7. Предмет и особый метод истории

   Исследование всех данных опыта, касающегося человеческой деятельности, является предметом истории. Историки собирают и критически анализируют все доступные документы. На основе этих доказательств они подходят к выполнению своей истинной задачи.
   Утверждается, что задача истории – показать, как события происходили на самом деле, без предубеждения и оценок (wertfrei – т. е. нейтрально по отношению к ценностным суждениям). Сообщение историка должно быть правдивым образом прошлого, так называемой мысленной фотографией, дающей полное и беспристрастное описание всех фактов. Оно должно воспроизвести перед нашим мысленным взглядом прошлое во всех его деталях.
   Однако реальное воспроизведение прошлого потребовало бы копирования, что не в силах человека. История – это не мысленное копирование, а концентрированное представление прошлого средствами понятийного аппарата. Историк не просто позволяет событиям говорить самим за себя. Он организует их в соответствии с идеями, лежащими в основе образования общих понятий, которые он использует, в своем представлении материала. Источник сообщает нам не все случившиеся факты, а только те, которые имеют отношение к делу. Он не открывает документ без предположений, но подходит к нему во всеоружии научного знания своего времени, т. е. учений современной логики, математики, праксиологии и естественной науки.

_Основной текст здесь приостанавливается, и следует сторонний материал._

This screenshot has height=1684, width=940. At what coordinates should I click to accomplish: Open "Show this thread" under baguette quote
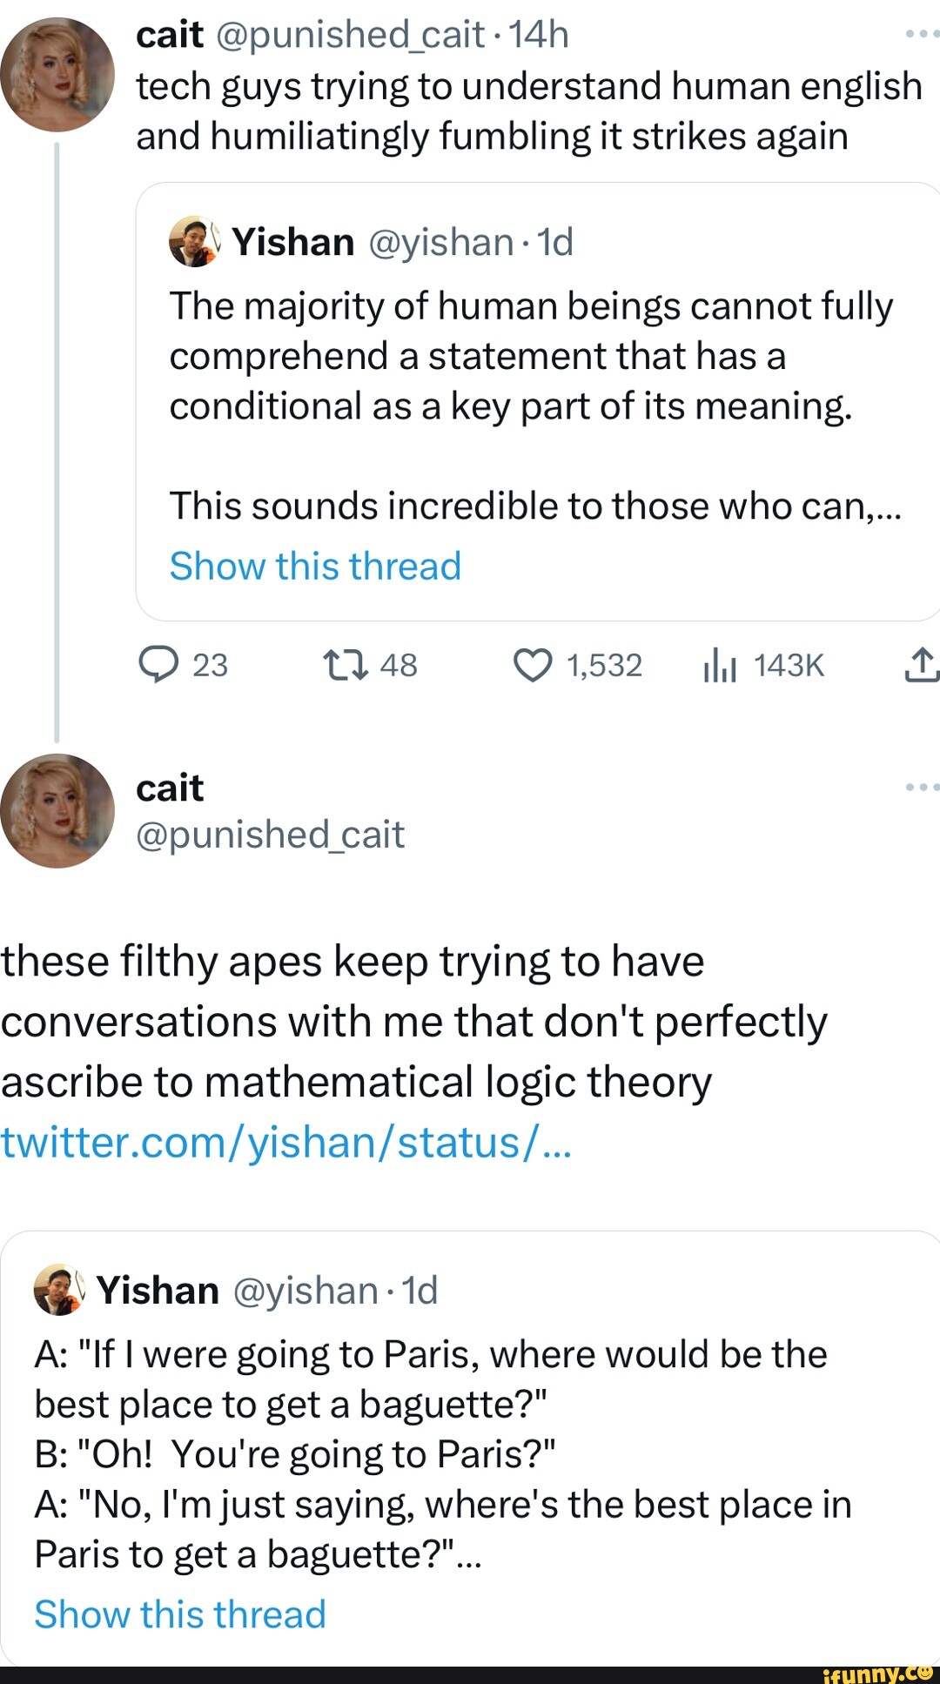tap(180, 1614)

   Безусловно, историк не должен руководствоваться предубеждениями и партийными принципами. И авторы, считающие исторические события арсеналом средств для ведения партийных схваток, являются не историками, а пропагандистами и апологетами. Они стремятся не приобрести знания, а оправдать программу своих партий. Такие ученые сражаются за метафизические, религиозные, национальные, политические и социальные доктрины. Они незаконно используют звание истории для своих работ как уловку с целью обмануть легковерных. Историк прежде всего должен быть ориентирован на познание. Он должен освободиться от партийности. В этом смысле он должен быть нейтральным по отношению к любым ценностным суждениям.
   Этому постулату Wertfreiheit[*Ценностной нейтральности (нем.). – Прим. пер.] легко соответствовать в области наук, характеризующихся априоризмом (логика, математика, праксиология) и в области экспериментальных наук. По отношению к этим дисциплинам логически несложно провести резкую границу между научным, беспристрастным подходом и подходом, искаженным предубеждением, предвзятыми идеями и страстями. Гораздо сложнее подчиняться требованию ценностной нейтральности в истории. Так как предмет истории – конкретное случайное и внешнее содержание человеческой деятельности, это ценностные суждения, спроецированные на реальную действительность. На любом этапе своей работы историк занимается ценностными суждениями. Ценностные суждения людей, о чьих действиях он сообщает, являются основой его исследований.
   Утверждается, что сам историк не в состоянии избегать ценностных суждений. Ни один историк – даже простодушный хроникер или газетный репортер – не регистрирует всех случившихся фактов. Он должен выделить и отобрать события, по его мнению, заслуживающие регистрации, и умолчать об остальных. Этот отбор заключает в себе субъективную оценку. Он необходимо обусловлен картиной мира историка и поэтому не является беспристрастным, а есть результат предвзятых идей. История никогда не сможет быть не чем иным, кроме искажения фактов; она никогда не сможет быть по-настоящему научной, т. е. нейтральной по отношению к ценностям и направленной исключительно на открытие истины.